_УСЛОВИЕ ЗАДАНИЯ:_
Продублируйте дословно отрывок из текста о Шелюски-Шмидте от слов «Сам Шелюски-Шмидт встал.» до слов «Дома уже построили.» включительно.

Пароход наткнулся, тонуть начал.
Шелюски-Шмидт и все сто великанов на льдину выскочили. Кругом море; берег далеко; сильный ветер дует. Жилище строить надо. Шелюски-Шмидт великана позвал.
Приказывает:
– Дома строить надо.
– Сейчас!
Шелюски-Шмидт великана Копфуса позвал.
Приказывает:
– Продукты давать надо.
– Сейчас!
Затем Шелюски-Шмидт великана Радиорей позвал, приказывает:
– В Москву о нашем несчастье кричать надо.
– Сейчас!
Сам Шелюски-Шмидт встал. Палку длинную взял. Красный флаг к палке прибил. Палку глубоко в лёд воткнул.
День на льду сидят, в море плывут.
Два дня на льду сидят, в море плывут.
Три дня на льду сидят, в море плывут.
К великану Шелюски-Шмидт великан подходит и говорит:
– Дома уже построили.

_ВЫДЕРЖКА ИЗ ИСТОЧНИКА:_
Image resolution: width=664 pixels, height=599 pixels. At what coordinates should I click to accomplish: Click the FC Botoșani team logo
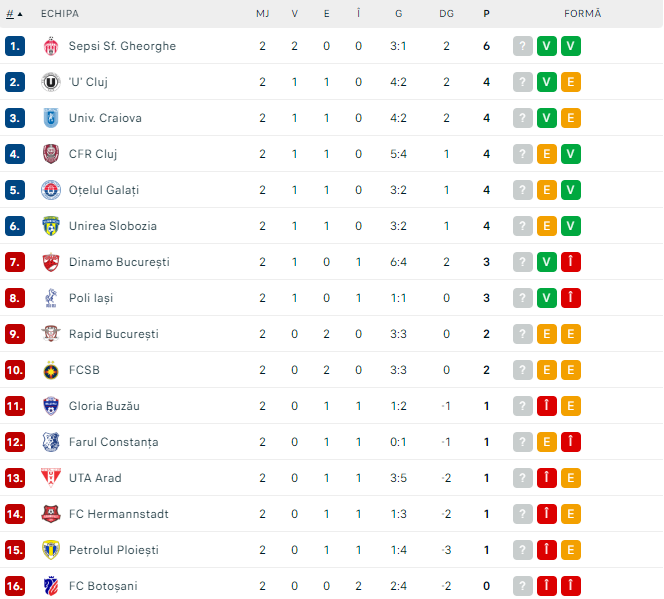click(x=51, y=586)
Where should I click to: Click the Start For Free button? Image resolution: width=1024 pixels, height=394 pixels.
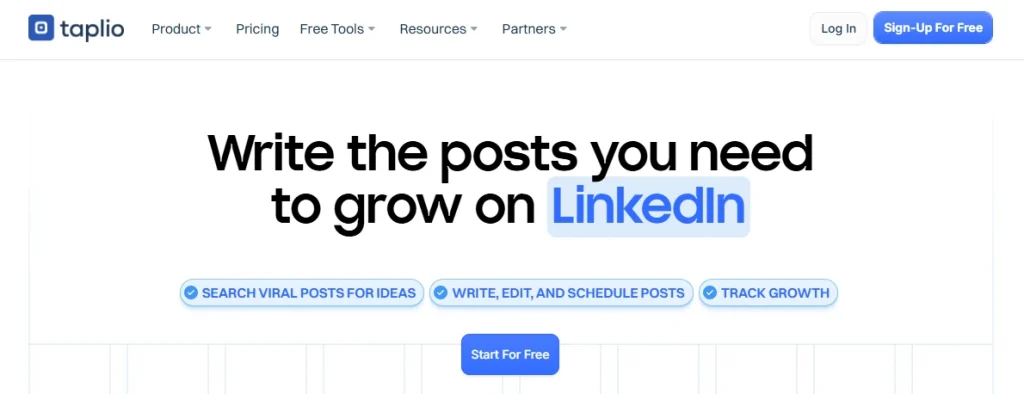pos(510,355)
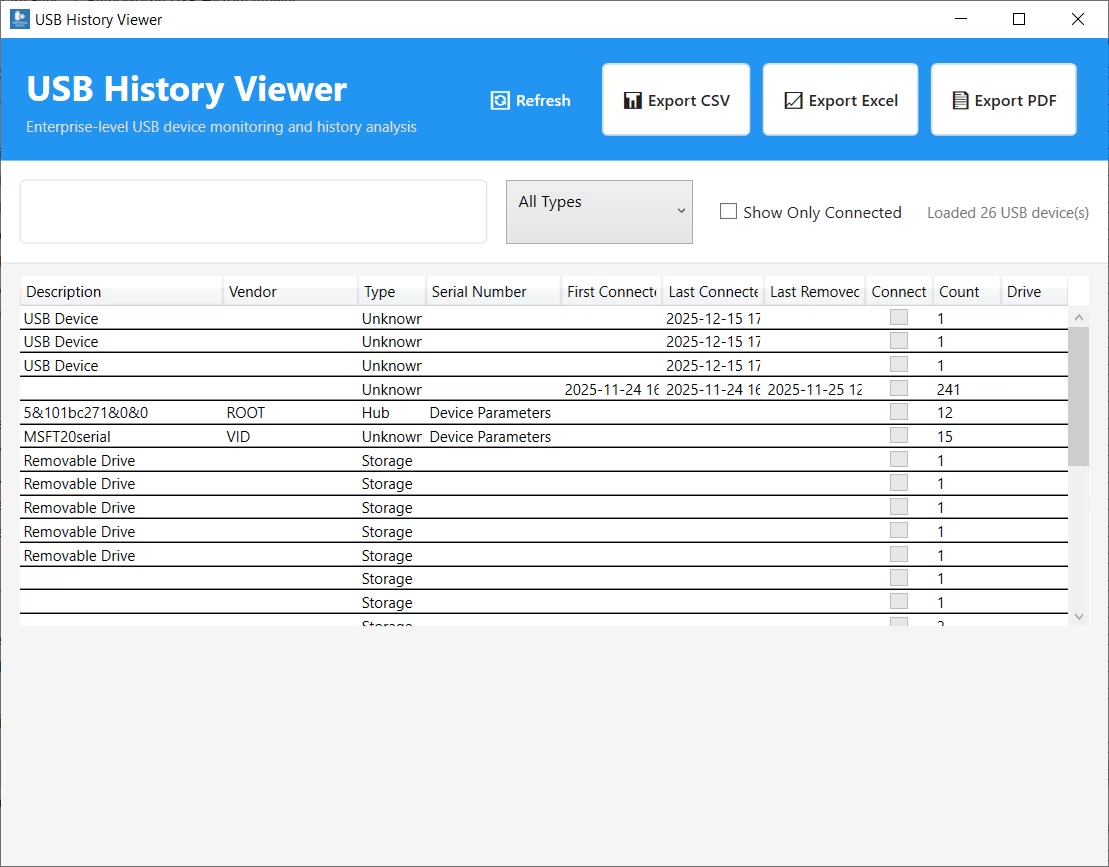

_ОТВЕТ К ЗАДАНИЮ:_
Сам Шелюски-Шмидт встал. Палку длинную взял. Красный флаг к палке прибил. Палку глубоко в лёд воткнул.
День на льду сидят, в море плывут.
Два дня на льду сидят, в море плывут.
Три дня на льду сидят, в море плывут.
К великану Шелюски-Шмидт великан подходит и говорит:
– Дома уже построили.